§ **WHAT TO PRODUCE**
Where a line of the data holds the word "will", copy that line.

Collected data entries
──────

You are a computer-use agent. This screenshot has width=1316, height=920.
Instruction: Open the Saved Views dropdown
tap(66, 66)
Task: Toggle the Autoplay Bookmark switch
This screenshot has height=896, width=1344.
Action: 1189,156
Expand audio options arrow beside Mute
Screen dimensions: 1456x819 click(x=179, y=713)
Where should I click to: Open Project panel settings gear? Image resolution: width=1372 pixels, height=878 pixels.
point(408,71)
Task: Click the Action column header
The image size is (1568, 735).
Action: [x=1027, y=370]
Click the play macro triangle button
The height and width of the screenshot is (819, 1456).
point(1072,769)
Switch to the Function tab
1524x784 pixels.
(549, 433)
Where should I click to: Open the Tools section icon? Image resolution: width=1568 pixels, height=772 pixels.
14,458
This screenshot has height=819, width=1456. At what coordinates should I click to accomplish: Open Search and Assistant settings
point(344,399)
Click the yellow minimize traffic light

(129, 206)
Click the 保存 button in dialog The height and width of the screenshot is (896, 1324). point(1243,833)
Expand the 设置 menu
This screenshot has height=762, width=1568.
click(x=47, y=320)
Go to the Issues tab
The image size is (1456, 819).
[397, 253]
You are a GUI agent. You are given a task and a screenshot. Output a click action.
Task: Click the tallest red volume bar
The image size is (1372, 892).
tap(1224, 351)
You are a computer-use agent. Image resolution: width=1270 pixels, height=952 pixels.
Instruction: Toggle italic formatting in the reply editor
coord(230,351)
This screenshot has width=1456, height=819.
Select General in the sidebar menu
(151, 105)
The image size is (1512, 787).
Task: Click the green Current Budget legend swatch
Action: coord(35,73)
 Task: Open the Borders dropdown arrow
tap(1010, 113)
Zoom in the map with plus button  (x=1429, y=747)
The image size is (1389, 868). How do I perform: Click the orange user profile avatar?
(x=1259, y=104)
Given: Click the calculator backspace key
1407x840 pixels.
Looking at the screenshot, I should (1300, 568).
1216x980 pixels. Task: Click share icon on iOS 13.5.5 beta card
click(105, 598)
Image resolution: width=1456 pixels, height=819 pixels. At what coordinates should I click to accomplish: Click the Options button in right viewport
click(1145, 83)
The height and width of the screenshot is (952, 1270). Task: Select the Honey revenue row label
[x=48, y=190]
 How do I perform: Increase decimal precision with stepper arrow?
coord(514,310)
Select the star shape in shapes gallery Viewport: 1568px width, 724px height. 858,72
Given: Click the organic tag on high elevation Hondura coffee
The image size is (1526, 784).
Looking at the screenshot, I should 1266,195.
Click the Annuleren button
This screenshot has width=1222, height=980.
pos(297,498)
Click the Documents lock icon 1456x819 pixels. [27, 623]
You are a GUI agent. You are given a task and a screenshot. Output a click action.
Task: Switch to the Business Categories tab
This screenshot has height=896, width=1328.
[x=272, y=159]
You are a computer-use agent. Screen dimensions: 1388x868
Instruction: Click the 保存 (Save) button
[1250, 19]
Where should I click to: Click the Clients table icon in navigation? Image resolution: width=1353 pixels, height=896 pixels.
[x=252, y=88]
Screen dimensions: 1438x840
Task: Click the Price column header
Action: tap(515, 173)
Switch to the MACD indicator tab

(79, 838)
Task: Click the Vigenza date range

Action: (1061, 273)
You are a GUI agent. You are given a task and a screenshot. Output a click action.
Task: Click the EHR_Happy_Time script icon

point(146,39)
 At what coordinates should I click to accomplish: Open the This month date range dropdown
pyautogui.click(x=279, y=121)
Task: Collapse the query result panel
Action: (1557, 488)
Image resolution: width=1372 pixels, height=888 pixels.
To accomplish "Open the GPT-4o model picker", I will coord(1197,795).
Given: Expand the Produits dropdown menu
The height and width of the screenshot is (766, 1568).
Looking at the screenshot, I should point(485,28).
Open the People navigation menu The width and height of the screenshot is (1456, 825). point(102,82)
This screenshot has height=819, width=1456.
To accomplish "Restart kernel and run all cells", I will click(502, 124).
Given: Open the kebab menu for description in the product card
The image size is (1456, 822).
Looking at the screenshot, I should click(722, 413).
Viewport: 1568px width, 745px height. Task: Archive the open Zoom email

──────

§ **OUTPUT OF THE EXERCISE**
To accomplish "Open the GPT-4o model picker", I will coord(1197,795).
To accomplish "Restart kernel and run all cells", I will click(502, 124).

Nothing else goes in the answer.